EagleTribune.com, North Andover, MA

October 25, 2012

Coattails may play big role in NH

Straight-ticket voting anticipated

By Doug Ireland direland@eagletribune.com
The Eagle-Tribune

---- — There’s no doubt New Hampshire will play a significant role in the presidential election, but don’t be surprised if that election has a big impact on Granite State races as well.

Political experts say they expect what happens at the national level to be mirrored statewide, especially in the gubernatorial showdown between Republican Ovide Lamontagne and Democrat Maggie Hassan.

So, if President Barack Obama is re-elected to a second term, chances are Hassan and many other New Hampshire Democrats will be victorious as well, the analysts said.

But if former Massachusetts Gov.
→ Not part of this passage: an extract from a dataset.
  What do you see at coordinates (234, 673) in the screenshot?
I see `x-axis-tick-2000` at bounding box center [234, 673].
Mitt Romney is elected, expect other Republican candidates to succeed, too, they said.

“I think that’s a pretty well-established likelihood,” political analyst Dean Spiliotes said. “It’s true for the gubernatorial race; it’s also true for the congressional races.”
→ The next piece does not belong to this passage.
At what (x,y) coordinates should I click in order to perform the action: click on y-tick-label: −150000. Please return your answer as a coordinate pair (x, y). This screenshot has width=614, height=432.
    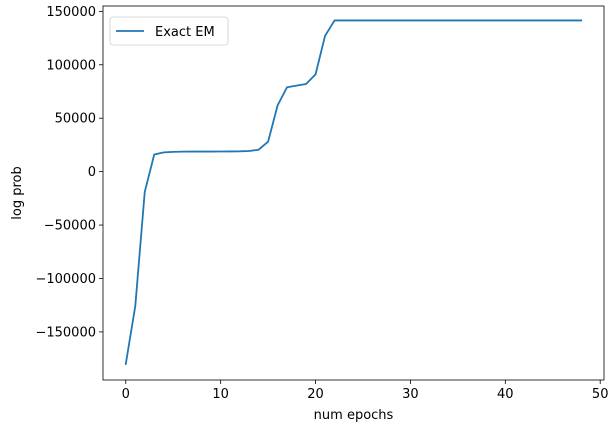
    Looking at the image, I should click on (66, 332).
Spiliotes, a political science professor at Southern New Hampshire University, said to expect New Hampshire’s Democratic and Republican hopefuls to ride the coattails of the presidential candidates.
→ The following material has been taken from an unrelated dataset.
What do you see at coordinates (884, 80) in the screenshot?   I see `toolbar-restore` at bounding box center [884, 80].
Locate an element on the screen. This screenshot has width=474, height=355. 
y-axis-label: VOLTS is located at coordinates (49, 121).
That’s because they have similar views on key issues, as do voters from both political parties, he said.

A person who supports Obama is mostly likely to vote for other Democrats on the ballot, he said, and the same can be said for Romney and fellow Republicans.

“People are not in the split-ticket mindset as they once were,” he said.

University of New Hampshire political professors Andrew Smith and Dante Scala agree.

“People are likely to vote straight ticket,” Smith said.

The public is so caught up in the tight presidential race, the pundits said, they know little about the candidates for state offices. So, expect the battle between Obama and Romney to have a trickledown effect in the Granite State, considered a key swing state.

“I think it’s huge,” Smith said of the potential impact, “especially in the governor’s race.”

The latest poll by the UNH Survey Center, overseen by Smith, indicates the gubernatorial race is up for grabs. Twenty-nine percent of the 773 New Hampshire residents polled between Oct. 17 and 21 said they are undecided.

“I think that is an indication no one is really paying attention to this race,” he said.

That means voters will tend to support the party’s candidate instead of the specific individual running for office, Smith said.

The poll, released Tuesday, says 37 percent support Hassan, 31 percent back Lamontagne, 2 percent endorse Libertarian candidate John Babiarz and 1 percent favor another candidate. The poll has a margin of error of plus or minus 3.5 percent.

Scala agreed voters will likely back their party’s candidate if they are not familiar with the person running. The winner of the gubernatorial race will replace popular four-term Gov. John Lynch, a Democrat.

“It’s downshifting to the bottom of the ballot, which isn’t surprising,” Scala said. “You have two gubernatorial candidates who are not very well known.”

Scala said that downshifting also will have a big impact on the state Legislature, where many Democrats are seeking to return to the House and Senate after a Republican landslide two years ago.

“I think they are going to make up a lot of ground in the state Legislature,” he said.